Religious freedom is the right to practice your religion of choice and to believe what you will in regards to faith, religion, belief systems, philosophies, metaphysics, etc.  It enables you to feel free to live according to your religious convictions without fear of government intervention or government persecution.  It is not however, a permission slip that enables you to hold everyone around you under your belief system or judge and execute or violate their personal freedoms under your belief system at the expense of their belief system.

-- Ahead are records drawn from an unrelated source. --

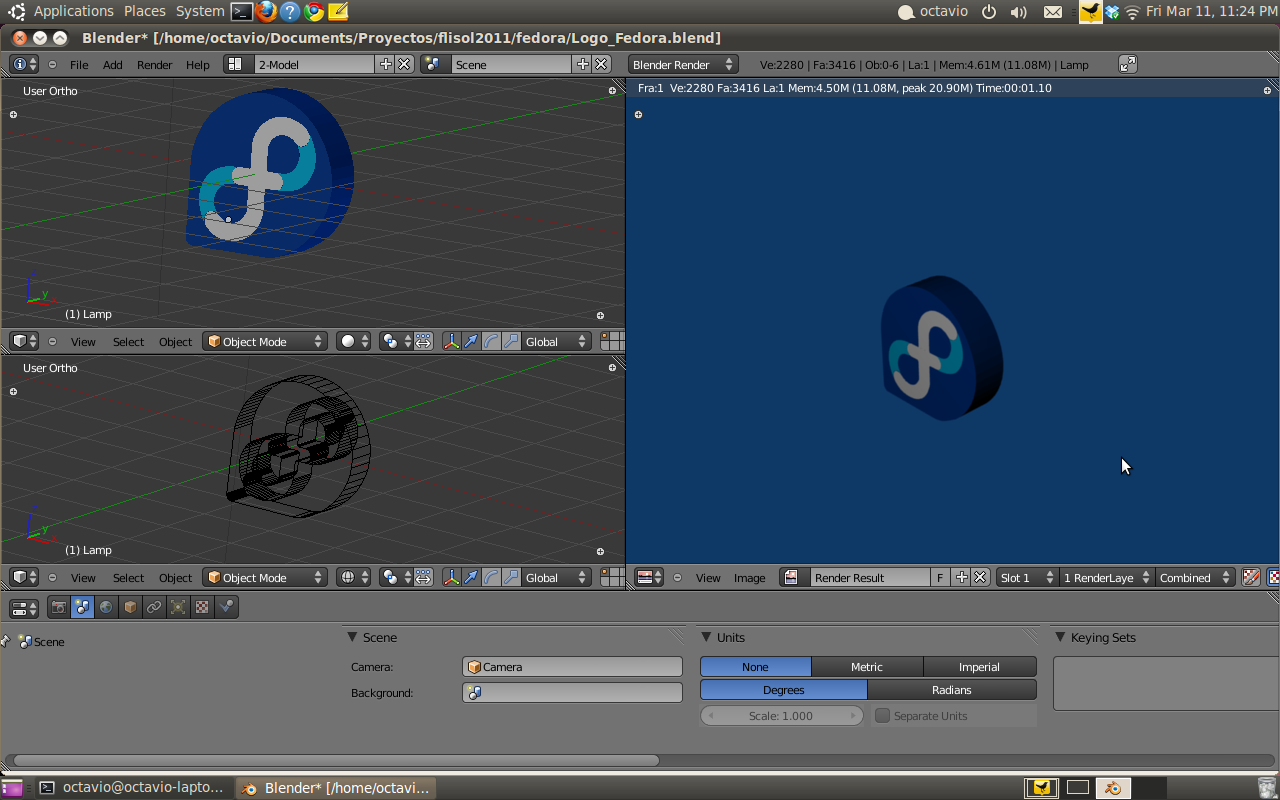Open Object Mode dropdown in top viewport
Viewport: 1280px width, 800px height.
265,342
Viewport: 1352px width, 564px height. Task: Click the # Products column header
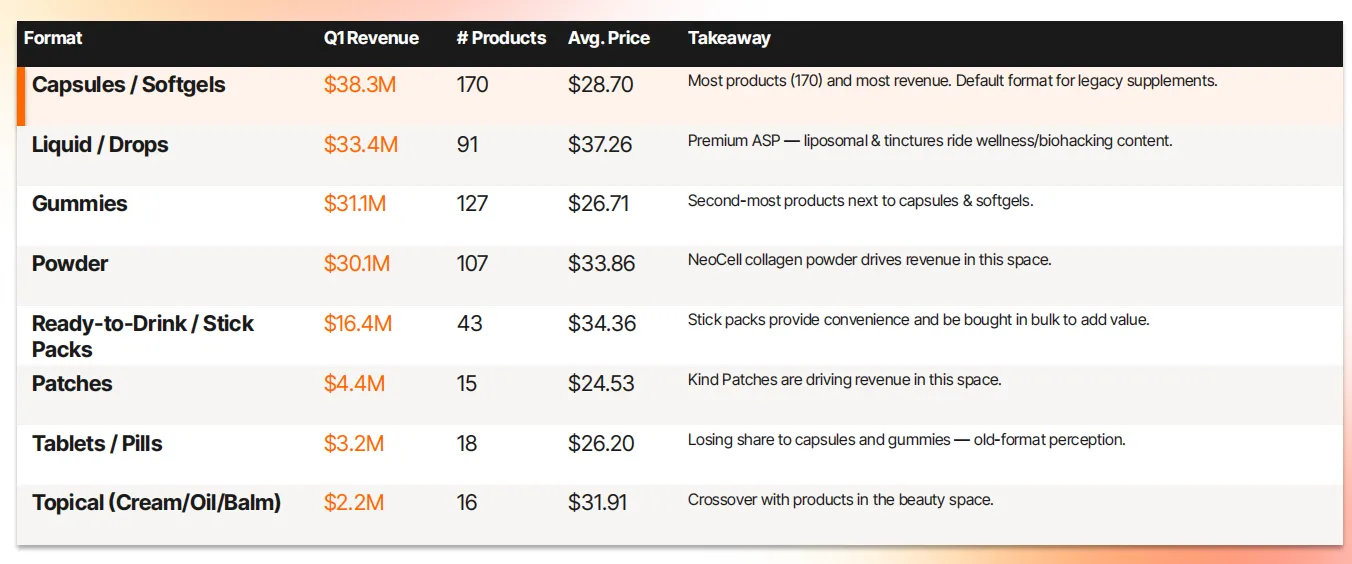tap(501, 38)
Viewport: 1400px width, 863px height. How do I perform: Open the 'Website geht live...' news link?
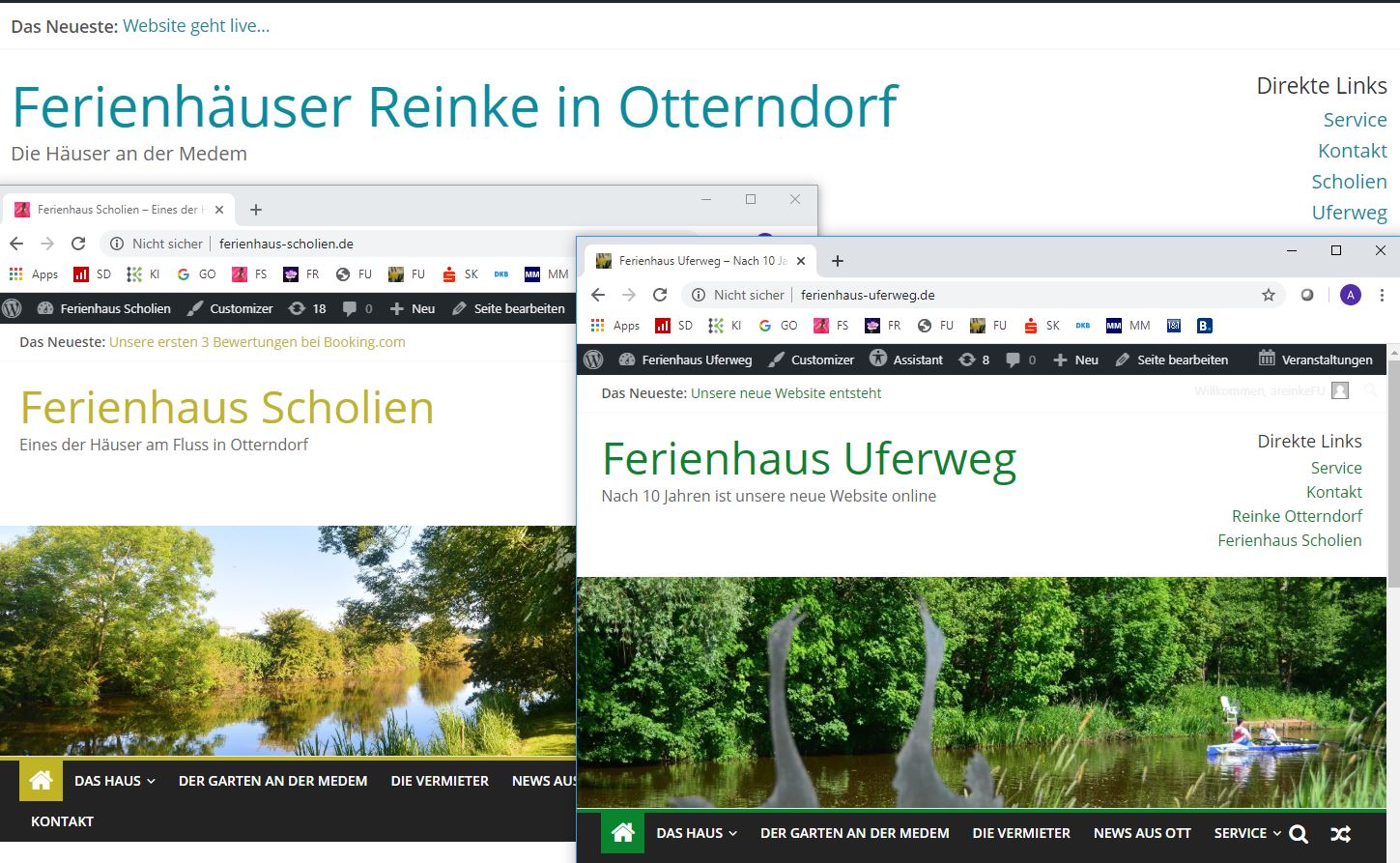pos(196,26)
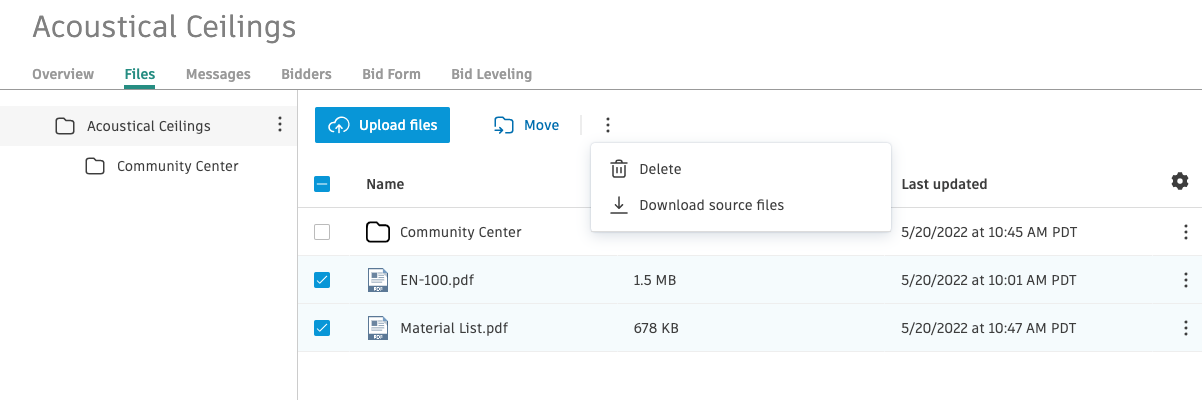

Freedom of religion expressly forbids placing any one belief system as more superior than any other.  It also forbids the recognition of a government sponsored national religion– to prevent government breaching its authority over personal belief systems and religious traditions and institutions.

So how is Christianity actually being threatened by the LGBT community?  Truth is, they feel threatened because the very existence of the LGBT community presents a long-standing conundrum to well-established beliefs and traditions based on the Judeo-Christian culture that dates back to the 1st century and before.  By its very existence, the present-day LGBT community questions and presents answers for a population of humanity that has been overlooked and unrecognized Biblically with any level of accuracy.  What is provided, is a reflection of cultures and peoples that are specifically locked to specific regions and times far too distant from where we stand now.  It would not be fair or accurate to call the homosexuality of Egypt or Canaan of 1 C.E. or 3,000 B.C.E the same as homosexuality by today’s 21st century American cultural standards, for example.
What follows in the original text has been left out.